As a man, with chronic pain, and taking long-acting pain meds, I found this article interesting and yet disturbing at the same time. What are we to do? We take pain meds to get through the day and then have to add a testosterone supplement later in life? I by no means think that life is fair, but can’t we catch a break? Just an itsy-bitsy one?
Jan. 31, 2013 — Low testosterone levels occur five times more often among men who take long-acting instead of short-acting opioids for chronic pain, according to a new Kaiser Permanente study published in The Clinical Journal of Pain.
While it has been known that opioids cause low testosterone in men, this study is the first to show a significant difference in risk between short-acting (immediate release) and long-acting opioids.
The 81 men in the retrospective study were between 26 and 79 years old (median age 51) and were seen in the chronic-pain clinic at Kaiser Permanente’s Santa Rosa Medical Center (Calif.) between January 2009 and June 2010. All of the participants had been on a stable dose of an opioid for at least three months, and none had a previous diagnosis of low testosterone. A larger retrospective study of more than 1,500 male pain patients is currently under way.
“There’s a large gap in the evidence base with regard to opioids,” said Andrea Rubinstein, MD, of the Departments of Chronic Pain and Anesthesiology, Kaiser Permanente Santa Rosa Medical Center. “More safety and efficacy studies are needed. We need to know how we can prescribe these very useful medications in a way that brings the greatest benefits to our patients, without introducing additional risks.”
Once prescribed primarily to cancer patients, the use of opioid-based medications such as oxycodone (Oxycontin) and hydrocodone (Vicodin) for treating chronic, non-cancer pain has increased dramatically in recent decades. An estimated 4.3 million Americans use opioids on a daily basis for pain.
“For years, doctors have been encouraged to prescribe long-acting opioids rather than short-acting opioids because we believed they were safer, had less abuse potential, and offered more consistent pain control, but no study has ever been able to support this practice,” Dr. Rubinstein said.
The study compared the use of short-acting opioids, which immediately release the pain medication and are taken every four to six hours, and long-acting opioids, which slowly release the pain medication and are taken every eight to 12 hours.
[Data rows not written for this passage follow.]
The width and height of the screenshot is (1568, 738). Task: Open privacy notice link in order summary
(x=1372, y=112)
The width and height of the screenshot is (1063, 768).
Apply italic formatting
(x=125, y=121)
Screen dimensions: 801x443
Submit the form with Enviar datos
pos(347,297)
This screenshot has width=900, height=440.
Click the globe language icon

A healthy young man should have testosterone levels between 300 and 800 nanograms per deciliter (ng/dL); in this study, low testosterone, also known as hypogonadism, was defined as less than 250 ng/dL. Low testosterone levels have been associated with decreases in muscle mass, bone density (osteoporosis or osteopenia), cognition, mood, libido (sex drive) and general quality of life.
Seventy-four percent of the men on long-acting opioids had low testosterone levels, compared with 34 percent of the men using short-acting opioids. After controlling for daily dosage and body mass index, the study found that the odds of having low testosterone were 4.78 times greater for men taking a long-acting opioid than a short-acting opioid. Dose was not associated with an increased risk of low testosterone.
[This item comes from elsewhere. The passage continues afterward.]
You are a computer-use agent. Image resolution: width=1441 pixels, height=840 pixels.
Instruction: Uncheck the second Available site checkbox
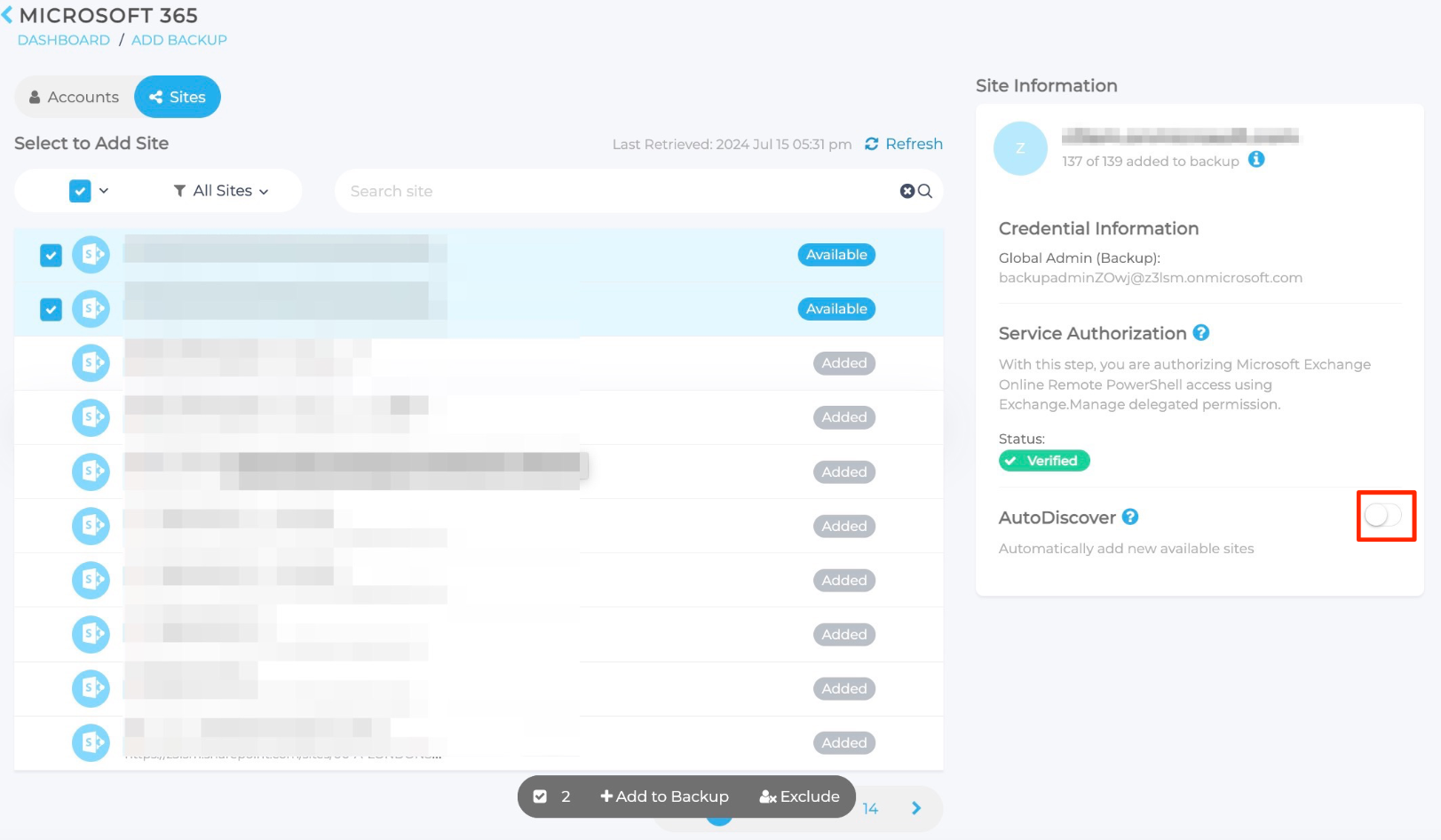coord(51,309)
“These medications work well for short-term, acute pain,” said Dr. Rubinstein. “It has long been extrapolated that they can also be used safely long-term to control chronic pain. We are now finding that the long-term use of opioids may have important unintended health consequences.”
Co-authors of the study were Diane M. Carpenter, MPH, Kaiser Permanente Division of Research; and Jerome R. Minkoff, MD, Kaiser Permanente Department of Endocrinology, Santa Rosa Medical Center.
The Clinical Journal of Pain is the official journal of the Eastern Pain Association.